▼▼▼

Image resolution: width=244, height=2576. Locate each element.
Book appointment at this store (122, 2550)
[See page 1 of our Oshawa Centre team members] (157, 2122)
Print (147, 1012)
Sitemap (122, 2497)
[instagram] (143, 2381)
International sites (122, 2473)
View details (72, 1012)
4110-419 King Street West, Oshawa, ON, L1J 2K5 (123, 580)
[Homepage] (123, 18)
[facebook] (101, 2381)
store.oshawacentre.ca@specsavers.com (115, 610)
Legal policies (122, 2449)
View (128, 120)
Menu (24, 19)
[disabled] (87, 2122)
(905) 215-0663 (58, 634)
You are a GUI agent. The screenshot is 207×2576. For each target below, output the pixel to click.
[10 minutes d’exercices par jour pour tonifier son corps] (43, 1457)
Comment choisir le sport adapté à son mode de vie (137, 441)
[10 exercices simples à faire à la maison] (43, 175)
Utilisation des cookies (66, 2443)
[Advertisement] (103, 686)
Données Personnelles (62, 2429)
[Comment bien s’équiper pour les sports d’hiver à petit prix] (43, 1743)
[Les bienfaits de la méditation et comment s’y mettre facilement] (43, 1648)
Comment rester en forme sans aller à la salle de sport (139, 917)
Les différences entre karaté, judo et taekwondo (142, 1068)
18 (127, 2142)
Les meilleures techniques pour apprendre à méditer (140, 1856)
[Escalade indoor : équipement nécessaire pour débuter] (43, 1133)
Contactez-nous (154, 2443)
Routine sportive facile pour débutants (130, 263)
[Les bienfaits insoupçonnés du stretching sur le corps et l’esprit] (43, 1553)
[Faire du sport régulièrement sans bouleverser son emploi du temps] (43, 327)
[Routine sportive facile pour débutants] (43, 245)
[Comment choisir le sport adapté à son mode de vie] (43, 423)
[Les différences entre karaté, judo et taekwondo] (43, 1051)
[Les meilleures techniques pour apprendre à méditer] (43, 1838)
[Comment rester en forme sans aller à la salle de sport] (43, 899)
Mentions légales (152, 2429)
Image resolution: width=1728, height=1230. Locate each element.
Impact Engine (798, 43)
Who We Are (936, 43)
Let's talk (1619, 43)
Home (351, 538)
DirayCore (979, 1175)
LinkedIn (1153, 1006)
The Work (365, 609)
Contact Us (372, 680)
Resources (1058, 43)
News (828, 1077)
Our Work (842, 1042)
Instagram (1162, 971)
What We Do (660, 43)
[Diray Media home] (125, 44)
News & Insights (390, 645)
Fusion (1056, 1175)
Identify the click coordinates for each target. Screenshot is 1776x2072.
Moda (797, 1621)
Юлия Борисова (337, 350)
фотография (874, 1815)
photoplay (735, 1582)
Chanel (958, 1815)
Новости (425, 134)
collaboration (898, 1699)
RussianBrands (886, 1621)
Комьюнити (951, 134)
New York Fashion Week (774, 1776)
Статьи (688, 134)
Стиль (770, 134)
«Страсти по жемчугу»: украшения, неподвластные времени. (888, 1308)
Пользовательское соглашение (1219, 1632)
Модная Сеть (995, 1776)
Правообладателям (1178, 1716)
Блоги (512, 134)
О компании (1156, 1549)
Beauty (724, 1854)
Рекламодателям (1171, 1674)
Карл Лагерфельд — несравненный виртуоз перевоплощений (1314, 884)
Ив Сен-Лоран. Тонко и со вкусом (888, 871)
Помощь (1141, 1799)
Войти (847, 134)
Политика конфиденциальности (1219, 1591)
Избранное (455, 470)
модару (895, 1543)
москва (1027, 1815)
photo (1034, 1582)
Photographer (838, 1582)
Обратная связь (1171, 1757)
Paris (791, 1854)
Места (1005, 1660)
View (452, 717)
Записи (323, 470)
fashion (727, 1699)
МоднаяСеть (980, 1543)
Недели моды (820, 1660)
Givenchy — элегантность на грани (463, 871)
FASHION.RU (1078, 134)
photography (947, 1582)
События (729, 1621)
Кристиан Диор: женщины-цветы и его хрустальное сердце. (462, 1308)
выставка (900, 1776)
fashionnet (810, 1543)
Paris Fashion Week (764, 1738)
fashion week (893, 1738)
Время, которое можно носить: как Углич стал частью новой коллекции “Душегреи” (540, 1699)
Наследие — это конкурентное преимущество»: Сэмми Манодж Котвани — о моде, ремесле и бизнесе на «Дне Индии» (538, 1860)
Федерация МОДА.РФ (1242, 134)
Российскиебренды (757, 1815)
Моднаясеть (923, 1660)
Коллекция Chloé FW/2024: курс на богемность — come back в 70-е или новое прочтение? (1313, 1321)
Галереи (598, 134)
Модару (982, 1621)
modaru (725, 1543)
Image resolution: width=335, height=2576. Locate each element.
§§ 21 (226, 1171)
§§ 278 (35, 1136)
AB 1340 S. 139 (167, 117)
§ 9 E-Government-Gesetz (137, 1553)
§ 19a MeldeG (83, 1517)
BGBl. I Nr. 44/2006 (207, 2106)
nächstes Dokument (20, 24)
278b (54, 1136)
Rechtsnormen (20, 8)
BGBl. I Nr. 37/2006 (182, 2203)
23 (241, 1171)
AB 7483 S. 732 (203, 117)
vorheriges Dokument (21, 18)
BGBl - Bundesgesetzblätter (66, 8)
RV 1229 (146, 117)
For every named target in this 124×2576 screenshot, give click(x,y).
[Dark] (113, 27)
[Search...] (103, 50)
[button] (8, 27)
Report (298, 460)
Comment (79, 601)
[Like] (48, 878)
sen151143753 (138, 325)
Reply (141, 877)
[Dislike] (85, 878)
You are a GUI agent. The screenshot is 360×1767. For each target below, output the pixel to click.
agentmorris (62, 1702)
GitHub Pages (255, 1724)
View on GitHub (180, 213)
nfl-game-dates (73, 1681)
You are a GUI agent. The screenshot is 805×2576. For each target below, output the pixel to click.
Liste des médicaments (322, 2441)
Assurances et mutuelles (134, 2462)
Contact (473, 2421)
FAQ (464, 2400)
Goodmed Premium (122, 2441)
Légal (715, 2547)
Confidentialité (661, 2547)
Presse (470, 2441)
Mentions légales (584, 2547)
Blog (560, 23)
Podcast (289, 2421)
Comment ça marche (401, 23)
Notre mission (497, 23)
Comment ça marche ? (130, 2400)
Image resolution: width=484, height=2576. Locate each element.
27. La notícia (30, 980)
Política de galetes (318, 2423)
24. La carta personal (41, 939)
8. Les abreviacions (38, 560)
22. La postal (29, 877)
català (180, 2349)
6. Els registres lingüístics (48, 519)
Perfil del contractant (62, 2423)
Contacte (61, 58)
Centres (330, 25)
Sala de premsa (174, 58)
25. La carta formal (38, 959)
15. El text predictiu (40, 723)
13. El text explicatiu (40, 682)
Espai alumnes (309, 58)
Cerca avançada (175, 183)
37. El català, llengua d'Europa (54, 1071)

▲▲▲

What the task asks:
Every line above needs to be repeated exactly as shown.

Answer below:
Image resolution: width=244, height=2576. Locate each element.
Book appointment at this store (122, 2550)
[See page 1 of our Oshawa Centre team members] (157, 2122)
Print (147, 1012)
Sitemap (122, 2497)
[instagram] (143, 2381)
International sites (122, 2473)
View details (72, 1012)
4110-419 King Street West, Oshawa, ON, L1J 2K5 (123, 580)
[Homepage] (123, 18)
[facebook] (101, 2381)
store.oshawacentre.ca@specsavers.com (115, 610)
Legal policies (122, 2449)
View (128, 120)
Menu (24, 19)
[disabled] (87, 2122)
(905) 215-0663 (58, 634)
You are a GUI agent. The screenshot is 207×2576. For each target below, output the pixel to click.
[10 minutes d’exercices par jour pour tonifier son corps] (43, 1457)
Comment choisir le sport adapté à son mode de vie (137, 441)
[10 exercices simples à faire à la maison] (43, 175)
Utilisation des cookies (66, 2443)
[Advertisement] (103, 686)
Données Personnelles (62, 2429)
[Comment bien s’équiper pour les sports d’hiver à petit prix] (43, 1743)
[Les bienfaits de la méditation et comment s’y mettre facilement] (43, 1648)
Comment rester en forme sans aller à la salle de sport (139, 917)
Les différences entre karaté, judo et taekwondo (142, 1068)
18 (127, 2142)
Les meilleures techniques pour apprendre à méditer (140, 1856)
[Escalade indoor : équipement nécessaire pour débuter] (43, 1133)
Contactez-nous (154, 2443)
Routine sportive facile pour débutants (130, 263)
[Les bienfaits insoupçonnés du stretching sur le corps et l’esprit] (43, 1553)
[Faire du sport régulièrement sans bouleverser son emploi du temps] (43, 327)
[Routine sportive facile pour débutants] (43, 245)
[Comment choisir le sport adapté à son mode de vie] (43, 423)
[Les différences entre karaté, judo et taekwondo] (43, 1051)
[Les meilleures techniques pour apprendre à méditer] (43, 1838)
[Comment rester en forme sans aller à la salle de sport] (43, 899)
Mentions légales (152, 2429)
Image resolution: width=1728, height=1230. Locate each element.
Impact Engine (798, 43)
Who We Are (936, 43)
Let's talk (1619, 43)
Home (351, 538)
DirayCore (979, 1175)
LinkedIn (1153, 1006)
The Work (365, 609)
Contact Us (372, 680)
Resources (1058, 43)
News (828, 1077)
Our Work (842, 1042)
Instagram (1162, 971)
What We Do (660, 43)
[Diray Media home] (125, 44)
News & Insights (390, 645)
Fusion (1056, 1175)
Identify the click coordinates for each target. Screenshot is 1776x2072.
Moda (797, 1621)
Юлия Борисова (337, 350)
фотография (874, 1815)
photoplay (735, 1582)
Chanel (958, 1815)
Новости (425, 134)
collaboration (898, 1699)
RussianBrands (886, 1621)
Комьюнити (951, 134)
New York Fashion Week (774, 1776)
Статьи (688, 134)
Стиль (770, 134)
«Страсти по жемчугу»: украшения, неподвластные времени. (888, 1308)
Пользовательское соглашение (1219, 1632)
Модная Сеть (995, 1776)
Правообладателям (1178, 1716)
Блоги (512, 134)
О компании (1156, 1549)
Beauty (724, 1854)
Рекламодателям (1171, 1674)
Карл Лагерфельд — несравненный виртуоз перевоплощений (1314, 884)
Ив Сен-Лоран. Тонко и со вкусом (888, 871)
Помощь (1141, 1799)
Войти (847, 134)
Политика конфиденциальности (1219, 1591)
Избранное (455, 470)
модару (895, 1543)
москва (1027, 1815)
photo (1034, 1582)
Photographer (838, 1582)
Обратная связь (1171, 1757)
Paris (791, 1854)
Места (1005, 1660)
View (452, 717)
Записи (323, 470)
fashion (727, 1699)
МоднаяСеть (980, 1543)
Недели моды (820, 1660)
Givenchy — элегантность на грани (463, 871)
FASHION.RU (1078, 134)
photography (947, 1582)
События (729, 1621)
Кристиан Диор: женщины-цветы и его хрустальное сердце. (462, 1308)
выставка (900, 1776)
fashionnet (810, 1543)
Paris Fashion Week (764, 1738)
fashion week (893, 1738)
Время, которое можно носить: как Углич стал частью новой коллекции “Душегреи” (540, 1699)
Наследие — это конкурентное преимущество»: Сэмми Манодж Котвани — о моде, ремесле и бизнесе на «Дне Индии» (538, 1860)
Федерация МОДА.РФ (1242, 134)
Российскиебренды (757, 1815)
Моднаясеть (923, 1660)
Коллекция Chloé FW/2024: курс на богемность — come back в 70-е или новое прочтение? (1313, 1321)
Галереи (598, 134)
Модару (982, 1621)
modaru (725, 1543)
Image resolution: width=335, height=2576. Locate each element.
§§ 21 (226, 1171)
§§ 278 (35, 1136)
AB 1340 S. 139 (167, 117)
§ 9 E-Government-Gesetz (137, 1553)
§ 19a MeldeG (83, 1517)
BGBl. I Nr. 44/2006 (207, 2106)
nächstes Dokument (20, 24)
278b (54, 1136)
Rechtsnormen (20, 8)
BGBl. I Nr. 37/2006 (182, 2203)
23 (241, 1171)
AB 7483 S. 732 (203, 117)
vorheriges Dokument (21, 18)
BGBl - Bundesgesetzblätter (66, 8)
RV 1229 (146, 117)
For every named target in this 124×2576 screenshot, give click(x,y).
[Dark] (113, 27)
[Search...] (103, 50)
[button] (8, 27)
Report (298, 460)
Comment (79, 601)
[Like] (48, 878)
sen151143753 (138, 325)
Reply (141, 877)
[Dislike] (85, 878)
You are a GUI agent. The screenshot is 360×1767. For each target below, output the pixel to click.
agentmorris (62, 1702)
GitHub Pages (255, 1724)
View on GitHub (180, 213)
nfl-game-dates (73, 1681)
You are a GUI agent. The screenshot is 805×2576. For each target below, output the pixel to click.
Liste des médicaments (322, 2441)
Assurances et mutuelles (134, 2462)
Contact (473, 2421)
FAQ (464, 2400)
Goodmed Premium (122, 2441)
Légal (715, 2547)
Confidentialité (661, 2547)
Presse (470, 2441)
Mentions légales (584, 2547)
Blog (560, 23)
Podcast (289, 2421)
Comment ça marche (401, 23)
Notre mission (497, 23)
Comment ça marche ? (130, 2400)
Image resolution: width=484, height=2576. Locate each element.
27. La notícia (30, 980)
Política de galetes (318, 2423)
24. La carta personal (41, 939)
8. Les abreviacions (38, 560)
22. La postal (29, 877)
català (180, 2349)
6. Els registres lingüístics (48, 519)
Perfil del contractant (62, 2423)
Contacte (61, 58)
Centres (330, 25)
Sala de premsa (174, 58)
25. La carta formal (38, 959)
15. El text predictiu (40, 723)
13. El text explicatiu (40, 682)
Espai alumnes (309, 58)
Cerca avançada (175, 183)
37. El català, llengua d'Europa (54, 1071)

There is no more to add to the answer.